Si elle ne prétend pas en percer le secret, cette magistrale exposition et son indispensable catalogue constituent « une introduction intimiste » qui grâce à un collectionneur ayant accés directement à l’atelier du peintre, capte et illustre toutes les facettes de de cette recherche « sous l’horizon du langage » (Bonnefoy).
Un peintre de poètes
De Rilke à Claude Esteban, les poètes – et pas des moindres – ont su restituer cette expérience unique de « la métaphysique des objets les plus communs » (selon Chirico). Ils ont les mots et l’empathie pour cette « vie aussi concentrée que celle des religieux » écrit Philippe Jaccottet ( Le Bol du pèlerin, 2001 ), qui aime cet « art du presque rien » pour ajouter : « Une espèce de folie, quand on y songe, quand on s’avise que ce travail s’est poursuivi presque tous les jours, pendant toute une vie. » Combien est fascinante la modestie et humilité de » l’investigation rigoureuse de l’immédiat » (Esteban) ! Cette quête immense de traversée des apparences, en interrogeant la nature du visible démarque une recherche d’absolu qui se confond avec la poésie même.
« Son travail, analyse Sophie Bernard dans son éclairant essai du catalogue « Dialogues avec Bonnefoy, Esteban et Jaccottet » se fait l’écho de leur quête existentielle et sa recherche patiente résonne avec la «poésie de la profondeur » (Jean-Pierre Richard) dont ils se veulent les garants, une poésie attachée à sonder l’être et le néant, le sensible et les choses du quotidien, les pouvoirs du langage, et, enfin, le passage du temps.
« Il s’agira donc, insiste Sophie Bernard de cheminer aux côtés de Morandi en s’attachant aux thèmes qui reviennent comme des leitmotive – la conscience aiguë de la faille existant entre le langage et le réel, la rhétorique de la simplicité, la quête de l’essence du réel, le monde en fuite et la question de l’impermanence, la mélancolie et le vide – dans les écrits des poètes qui se sont nourris de son travail. »

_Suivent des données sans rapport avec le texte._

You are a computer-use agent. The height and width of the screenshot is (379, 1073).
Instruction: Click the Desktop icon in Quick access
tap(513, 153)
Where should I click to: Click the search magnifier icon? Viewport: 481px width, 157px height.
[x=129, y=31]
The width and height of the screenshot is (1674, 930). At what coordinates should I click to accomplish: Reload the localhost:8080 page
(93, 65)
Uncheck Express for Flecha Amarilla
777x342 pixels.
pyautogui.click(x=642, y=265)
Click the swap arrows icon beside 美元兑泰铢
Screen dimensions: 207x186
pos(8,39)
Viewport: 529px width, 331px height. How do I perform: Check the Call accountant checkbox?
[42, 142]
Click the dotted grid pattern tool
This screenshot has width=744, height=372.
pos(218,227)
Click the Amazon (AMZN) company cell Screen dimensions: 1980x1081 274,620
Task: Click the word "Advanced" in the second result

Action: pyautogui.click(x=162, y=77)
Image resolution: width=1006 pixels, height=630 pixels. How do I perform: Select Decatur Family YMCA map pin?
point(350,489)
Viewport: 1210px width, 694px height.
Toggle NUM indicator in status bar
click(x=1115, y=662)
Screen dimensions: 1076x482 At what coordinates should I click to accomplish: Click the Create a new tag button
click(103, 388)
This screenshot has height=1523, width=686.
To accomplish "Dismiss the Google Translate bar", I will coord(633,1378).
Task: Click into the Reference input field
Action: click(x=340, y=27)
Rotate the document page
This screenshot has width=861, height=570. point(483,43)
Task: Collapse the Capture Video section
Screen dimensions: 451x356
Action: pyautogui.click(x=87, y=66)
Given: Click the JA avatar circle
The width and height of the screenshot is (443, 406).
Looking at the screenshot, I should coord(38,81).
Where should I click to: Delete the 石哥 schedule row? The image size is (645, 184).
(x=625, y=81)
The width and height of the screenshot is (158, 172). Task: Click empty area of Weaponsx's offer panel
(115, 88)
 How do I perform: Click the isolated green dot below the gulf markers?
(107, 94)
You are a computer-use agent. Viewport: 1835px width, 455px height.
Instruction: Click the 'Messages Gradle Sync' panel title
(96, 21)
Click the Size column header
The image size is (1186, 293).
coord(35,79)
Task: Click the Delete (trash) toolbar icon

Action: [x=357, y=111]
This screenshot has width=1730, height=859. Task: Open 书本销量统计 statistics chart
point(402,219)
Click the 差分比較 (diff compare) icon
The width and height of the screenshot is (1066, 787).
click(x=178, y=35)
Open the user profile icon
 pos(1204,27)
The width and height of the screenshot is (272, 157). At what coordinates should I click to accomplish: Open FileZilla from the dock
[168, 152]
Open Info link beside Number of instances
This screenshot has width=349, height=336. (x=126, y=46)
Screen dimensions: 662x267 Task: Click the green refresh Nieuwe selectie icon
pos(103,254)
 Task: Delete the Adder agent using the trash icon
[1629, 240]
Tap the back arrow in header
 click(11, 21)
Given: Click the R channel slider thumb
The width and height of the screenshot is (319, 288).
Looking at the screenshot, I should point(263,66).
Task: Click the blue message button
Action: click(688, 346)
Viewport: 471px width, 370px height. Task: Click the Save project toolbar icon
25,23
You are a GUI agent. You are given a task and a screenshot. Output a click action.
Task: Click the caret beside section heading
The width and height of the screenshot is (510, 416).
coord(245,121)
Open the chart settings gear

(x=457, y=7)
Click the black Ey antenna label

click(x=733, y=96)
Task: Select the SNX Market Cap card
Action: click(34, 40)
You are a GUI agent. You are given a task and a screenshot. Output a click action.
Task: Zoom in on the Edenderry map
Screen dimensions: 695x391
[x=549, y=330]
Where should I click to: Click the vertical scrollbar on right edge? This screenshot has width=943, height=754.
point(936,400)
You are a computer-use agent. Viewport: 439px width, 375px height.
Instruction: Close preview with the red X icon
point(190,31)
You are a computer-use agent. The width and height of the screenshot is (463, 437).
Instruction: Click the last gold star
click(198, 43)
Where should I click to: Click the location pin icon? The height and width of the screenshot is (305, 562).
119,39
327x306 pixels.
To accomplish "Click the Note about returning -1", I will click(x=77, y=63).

« Plus l’art de Morandi progresse en dépouillement, en concentration, plus les objets de ses natures mortes prennent sur fond de poussière, de cendre ou de sable, l’aspect et la dignité de monuments. Philippe Jaccottet il n’en reste pas moins que le terme inventé par Donald Judd « objets spécifiques » ne déplairait pas à Morandi. Avec lui, les objets cèdent la place aux objets de la peinture.
A écouter : interviews de Guy Tosatto conservateur au musée de Grenoble & Sophie Bernard L’art est la matière, de Jean de Loisy
Italia Moderna
Catalogue sous la direction de Guy Tosatto, directeur du musée de Grenoble et de Sophie Bernard, conservatrice en chef chargée des collections d’art moderne et contemporain au musée de Grenoble
Coédition Musée de Grenoble / In Fine éditions d’art, 96 p., Prix : 15€
En contrepoint à l’exposition Giorgio Morandi, le musée de Grenoble propose un parcours dans sa collection d’art moderne italien particulièrement riche ; depuis l’effervescence des avant-gardes : du second futurisme (Fillia, Enrico Prampolini) aux « Italiens de Paris » (Alberto Magnelli, Filippo de Pisis, Mario Tozzi, Leonor Fini) à la période de l’après-guerre (spatialisme, abstractions) en passant par la figuration des années 1960-1970 et l’Arte Povera.